Specific brain regions may be involved in vasoconstriction that occurs in response to sleep apnea and arousal. Intracerebroventricular (icv) injection of adrenergic agonists and antagonists has been shown to have substantial effects on HR and blood pressure (6, 27, 28, 32) and to alter left ventricular function and latency to ventricular fibrillation (25), as well as incidence of ventricular fibrillation during ischemia (21). This study was designed to test the hypothesis that beta -receptor activation in the central nervous system may be involved in hemodynamic responses to obstructive sleep apnea.


METHODS

Cardiac instrumentation. A total of nine Yorkshire pigs weighing 12 kg were studied. For instrumentation, pigs were tranquilized with sodium xylazine (1 mg/kg im, Rompun) and ketamine (10 mg/kg, Ketaset) and anesthetized with sodium pentobarbital (15 mg/kg iv, Sigma Chemical) and ketamine. Through a left thoracotomy in the third intercostal space, tygon catheters were implanted in the aorta for measurement of arterial blood pressure and in the pulmonary artery for intravenous drug administration. An ultrasonic flow probe (Transonics) was placed around the ascending aorta to measure aortic blood flow (minus coronary artery blood flow). Antibiotics were given prophylactically.

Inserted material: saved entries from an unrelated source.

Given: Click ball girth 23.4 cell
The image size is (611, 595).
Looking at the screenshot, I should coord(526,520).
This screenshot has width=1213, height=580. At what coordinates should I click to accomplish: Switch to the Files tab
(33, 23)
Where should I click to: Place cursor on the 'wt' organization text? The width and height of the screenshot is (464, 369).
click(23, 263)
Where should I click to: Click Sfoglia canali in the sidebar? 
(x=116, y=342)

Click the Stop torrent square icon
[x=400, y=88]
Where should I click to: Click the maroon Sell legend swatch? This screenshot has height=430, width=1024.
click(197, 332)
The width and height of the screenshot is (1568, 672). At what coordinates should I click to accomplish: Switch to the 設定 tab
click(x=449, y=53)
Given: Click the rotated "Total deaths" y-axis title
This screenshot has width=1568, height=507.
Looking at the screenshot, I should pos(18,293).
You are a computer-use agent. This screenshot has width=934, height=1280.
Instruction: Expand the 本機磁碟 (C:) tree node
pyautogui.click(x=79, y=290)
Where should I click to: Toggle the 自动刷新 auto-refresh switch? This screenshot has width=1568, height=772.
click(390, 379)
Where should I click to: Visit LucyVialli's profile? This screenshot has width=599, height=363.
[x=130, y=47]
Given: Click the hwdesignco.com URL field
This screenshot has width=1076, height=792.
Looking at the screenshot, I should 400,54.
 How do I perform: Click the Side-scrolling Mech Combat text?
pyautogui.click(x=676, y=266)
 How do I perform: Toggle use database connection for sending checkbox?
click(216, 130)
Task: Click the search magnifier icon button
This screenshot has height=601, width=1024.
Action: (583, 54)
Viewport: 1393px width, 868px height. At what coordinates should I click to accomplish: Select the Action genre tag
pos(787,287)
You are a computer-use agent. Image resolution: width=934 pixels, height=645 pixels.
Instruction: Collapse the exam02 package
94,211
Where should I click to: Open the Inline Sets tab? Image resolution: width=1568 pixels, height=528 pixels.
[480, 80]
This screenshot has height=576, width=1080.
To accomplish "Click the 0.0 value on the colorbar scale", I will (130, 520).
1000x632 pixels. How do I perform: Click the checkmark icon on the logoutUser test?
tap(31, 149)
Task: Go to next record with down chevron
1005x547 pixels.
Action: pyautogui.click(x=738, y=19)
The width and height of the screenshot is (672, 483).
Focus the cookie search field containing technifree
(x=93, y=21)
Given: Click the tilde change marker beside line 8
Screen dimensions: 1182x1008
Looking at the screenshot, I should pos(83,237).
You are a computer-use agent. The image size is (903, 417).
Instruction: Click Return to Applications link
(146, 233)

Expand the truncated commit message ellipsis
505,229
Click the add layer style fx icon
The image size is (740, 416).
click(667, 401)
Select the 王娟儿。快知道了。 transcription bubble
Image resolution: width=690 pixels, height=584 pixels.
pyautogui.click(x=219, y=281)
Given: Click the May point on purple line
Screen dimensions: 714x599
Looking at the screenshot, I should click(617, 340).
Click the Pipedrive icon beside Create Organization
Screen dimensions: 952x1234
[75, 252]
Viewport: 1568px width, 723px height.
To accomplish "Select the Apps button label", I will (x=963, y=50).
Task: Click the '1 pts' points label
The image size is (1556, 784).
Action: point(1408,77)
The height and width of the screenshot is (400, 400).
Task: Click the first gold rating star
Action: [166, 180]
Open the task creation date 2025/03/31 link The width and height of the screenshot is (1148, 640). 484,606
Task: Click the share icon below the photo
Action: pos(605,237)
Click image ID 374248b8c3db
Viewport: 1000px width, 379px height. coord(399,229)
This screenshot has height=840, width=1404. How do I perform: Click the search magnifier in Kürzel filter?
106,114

Sleep electrode instrumentation. One week after completion of the thoracotomy, an incision was made in the scalp, and two 1.5-cm openings were made into the frontal sinuses. Stainless steel electrodes were placed behind each eye and on the surface of the frontal lobe of the brain through 1.0-mm-diameter holes in the lateral and posterior walls of the sinus for the recording of the electrooculogram (EOG) and the electroencephalogram (EEG), respectively. Additional electrodes were inserted 2 cm into the splenius muscle on the dorsal side of the neck to record the electromyogram (EMG). All electrodes were attached to a small nine-pin electrical connector (model 223-1609, Amphenol, Oak Brook, IL), which, in turn, was attached to the skull with methyl methacrylate bone cement (Surgical Simplex P, Howmedica, Rutherford, NJ).

The icv cannula. In addition, with use of stereotaxic techniques, an 18-gauge stainless steel cannula was placed such that the tip rested 2 mm above the lateral cerebral ventricle on one side. The location was typically 13 mm anterior to bregma. Confirmation of proper placement of the cannula was accomplished by the lowering of a sterile 25-gauge needle through the cannula into the lateral ventricle, recording a pressure decrease of 5-10 mmHg and phasic pressure changes, and withdrawing 0.1 ml of cerebrospinal fluid (CSF). To fix the cannula in place, two stainless steel screws were placed in the skull, and the screws and cannula were surrounded by methyl methacrylate. Animals were treated with prophylactic antibiotics and allowed to recover for 7 days before experimentation. During that time, the animals were adapted to lie quietly in a padded fabric sling by three trials of 3-h practice sessions. Animal care and experimental protocols were approved by the Children's Hospital Animal Management Program.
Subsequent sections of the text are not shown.